■ Work item
Output the data that follows, keeping every line identical.

■ Given entries

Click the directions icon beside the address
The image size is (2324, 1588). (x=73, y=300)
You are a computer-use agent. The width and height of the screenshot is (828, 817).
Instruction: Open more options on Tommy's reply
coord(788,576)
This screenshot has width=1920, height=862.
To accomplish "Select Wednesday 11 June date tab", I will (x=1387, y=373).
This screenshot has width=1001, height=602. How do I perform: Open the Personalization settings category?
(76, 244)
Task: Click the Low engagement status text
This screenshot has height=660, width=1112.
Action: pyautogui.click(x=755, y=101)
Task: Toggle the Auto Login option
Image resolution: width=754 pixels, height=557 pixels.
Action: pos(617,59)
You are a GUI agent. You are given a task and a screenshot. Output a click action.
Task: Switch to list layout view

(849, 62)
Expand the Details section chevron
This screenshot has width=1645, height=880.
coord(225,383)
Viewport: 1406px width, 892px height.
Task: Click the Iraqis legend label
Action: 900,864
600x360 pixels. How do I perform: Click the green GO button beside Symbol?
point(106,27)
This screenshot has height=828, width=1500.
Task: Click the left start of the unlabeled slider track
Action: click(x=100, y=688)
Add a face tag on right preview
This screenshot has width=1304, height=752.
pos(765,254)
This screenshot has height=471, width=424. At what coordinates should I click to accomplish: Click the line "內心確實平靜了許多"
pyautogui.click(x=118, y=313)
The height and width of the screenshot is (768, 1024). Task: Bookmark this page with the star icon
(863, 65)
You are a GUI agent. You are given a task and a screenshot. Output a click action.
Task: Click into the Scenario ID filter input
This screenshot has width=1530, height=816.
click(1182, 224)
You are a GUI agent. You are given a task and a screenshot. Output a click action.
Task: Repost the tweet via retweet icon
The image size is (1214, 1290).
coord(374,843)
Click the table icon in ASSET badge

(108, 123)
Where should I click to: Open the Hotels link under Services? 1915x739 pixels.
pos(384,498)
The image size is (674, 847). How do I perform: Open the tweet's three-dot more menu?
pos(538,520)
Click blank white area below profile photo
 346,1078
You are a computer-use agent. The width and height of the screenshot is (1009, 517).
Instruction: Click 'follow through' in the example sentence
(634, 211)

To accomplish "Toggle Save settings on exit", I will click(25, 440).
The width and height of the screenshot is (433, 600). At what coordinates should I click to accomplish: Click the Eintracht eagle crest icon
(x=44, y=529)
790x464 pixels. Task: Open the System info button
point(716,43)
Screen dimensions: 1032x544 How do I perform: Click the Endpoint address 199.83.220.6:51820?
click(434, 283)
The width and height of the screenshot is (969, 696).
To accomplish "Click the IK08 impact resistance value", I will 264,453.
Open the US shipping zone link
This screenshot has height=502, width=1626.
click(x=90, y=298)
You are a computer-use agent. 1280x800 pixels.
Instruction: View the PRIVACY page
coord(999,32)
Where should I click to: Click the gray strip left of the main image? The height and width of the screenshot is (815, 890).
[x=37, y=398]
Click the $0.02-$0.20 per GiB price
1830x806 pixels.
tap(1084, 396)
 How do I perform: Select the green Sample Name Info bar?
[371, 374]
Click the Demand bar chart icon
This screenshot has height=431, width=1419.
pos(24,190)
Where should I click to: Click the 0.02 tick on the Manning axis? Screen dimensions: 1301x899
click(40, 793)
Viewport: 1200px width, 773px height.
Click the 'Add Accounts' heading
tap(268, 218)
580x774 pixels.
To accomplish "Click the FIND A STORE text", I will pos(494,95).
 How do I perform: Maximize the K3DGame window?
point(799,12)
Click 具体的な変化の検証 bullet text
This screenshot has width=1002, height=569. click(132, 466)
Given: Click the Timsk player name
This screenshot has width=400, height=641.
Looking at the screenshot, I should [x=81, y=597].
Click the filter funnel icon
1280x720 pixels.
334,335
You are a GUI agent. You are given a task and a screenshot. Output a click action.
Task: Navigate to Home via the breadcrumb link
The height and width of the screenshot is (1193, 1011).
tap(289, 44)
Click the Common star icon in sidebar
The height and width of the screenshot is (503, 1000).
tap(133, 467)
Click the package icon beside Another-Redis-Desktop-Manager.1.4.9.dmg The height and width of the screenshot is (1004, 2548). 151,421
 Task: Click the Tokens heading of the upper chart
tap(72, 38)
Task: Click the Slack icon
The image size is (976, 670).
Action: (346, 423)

■ Response to this task
Click the directions icon beside the address
The image size is (2324, 1588). (x=73, y=300)
You are a computer-use agent. The width and height of the screenshot is (828, 817).
Instruction: Open more options on Tommy's reply
coord(788,576)
This screenshot has width=1920, height=862.
To accomplish "Select Wednesday 11 June date tab", I will (x=1387, y=373).
This screenshot has width=1001, height=602. How do I perform: Open the Personalization settings category?
(76, 244)
Task: Click the Low engagement status text
This screenshot has height=660, width=1112.
Action: pyautogui.click(x=755, y=101)
Task: Toggle the Auto Login option
Image resolution: width=754 pixels, height=557 pixels.
Action: pos(617,59)
You are a GUI agent. You are given a task and a screenshot. Output a click action.
Task: Switch to list layout view

(849, 62)
Expand the Details section chevron
This screenshot has width=1645, height=880.
coord(225,383)
Viewport: 1406px width, 892px height.
Task: Click the Iraqis legend label
Action: 900,864
600x360 pixels. How do I perform: Click the green GO button beside Symbol?
point(106,27)
This screenshot has height=828, width=1500.
Task: Click the left start of the unlabeled slider track
Action: click(x=100, y=688)
Add a face tag on right preview
This screenshot has width=1304, height=752.
pos(765,254)
This screenshot has height=471, width=424. At what coordinates should I click to accomplish: Click the line "內心確實平靜了許多"
pyautogui.click(x=118, y=313)
The height and width of the screenshot is (768, 1024). Task: Bookmark this page with the star icon
(863, 65)
You are a GUI agent. You are given a task and a screenshot. Output a click action.
Task: Click into the Scenario ID filter input
This screenshot has width=1530, height=816.
click(1182, 224)
You are a GUI agent. You are given a task and a screenshot. Output a click action.
Task: Repost the tweet via retweet icon
The image size is (1214, 1290).
coord(374,843)
Click the table icon in ASSET badge

(108, 123)
Where should I click to: Open the Hotels link under Services? 1915x739 pixels.
pos(384,498)
The image size is (674, 847). How do I perform: Open the tweet's three-dot more menu?
pos(538,520)
Click blank white area below profile photo
 346,1078
You are a computer-use agent. The width and height of the screenshot is (1009, 517).
Instruction: Click 'follow through' in the example sentence
(634, 211)

To accomplish "Toggle Save settings on exit", I will click(25, 440).
The width and height of the screenshot is (433, 600). At what coordinates should I click to accomplish: Click the Eintracht eagle crest icon
(x=44, y=529)
790x464 pixels. Task: Open the System info button
point(716,43)
Screen dimensions: 1032x544 How do I perform: Click the Endpoint address 199.83.220.6:51820?
click(434, 283)
The width and height of the screenshot is (969, 696).
To accomplish "Click the IK08 impact resistance value", I will 264,453.
Open the US shipping zone link
This screenshot has height=502, width=1626.
click(x=90, y=298)
You are a computer-use agent. 1280x800 pixels.
Instruction: View the PRIVACY page
coord(999,32)
Where should I click to: Click the gray strip left of the main image? The height and width of the screenshot is (815, 890).
[x=37, y=398]
Click the $0.02-$0.20 per GiB price
1830x806 pixels.
tap(1084, 396)
 How do I perform: Select the green Sample Name Info bar?
[371, 374]
Click the Demand bar chart icon
This screenshot has height=431, width=1419.
pos(24,190)
Where should I click to: Click the 0.02 tick on the Manning axis? Screen dimensions: 1301x899
click(40, 793)
Viewport: 1200px width, 773px height.
Click the 'Add Accounts' heading
tap(268, 218)
580x774 pixels.
To accomplish "Click the FIND A STORE text", I will pos(494,95).
 How do I perform: Maximize the K3DGame window?
point(799,12)
Click 具体的な変化の検証 bullet text
This screenshot has width=1002, height=569. click(132, 466)
Given: Click the Timsk player name
This screenshot has width=400, height=641.
Looking at the screenshot, I should [x=81, y=597].
Click the filter funnel icon
1280x720 pixels.
334,335
You are a GUI agent. You are given a task and a screenshot. Output a click action.
Task: Navigate to Home via the breadcrumb link
The height and width of the screenshot is (1193, 1011).
tap(289, 44)
Click the Common star icon in sidebar
The height and width of the screenshot is (503, 1000).
tap(133, 467)
Click the package icon beside Another-Redis-Desktop-Manager.1.4.9.dmg The height and width of the screenshot is (1004, 2548). 151,421
 Task: Click the Tokens heading of the upper chart
tap(72, 38)
Task: Click the Slack icon
The image size is (976, 670).
Action: (346, 423)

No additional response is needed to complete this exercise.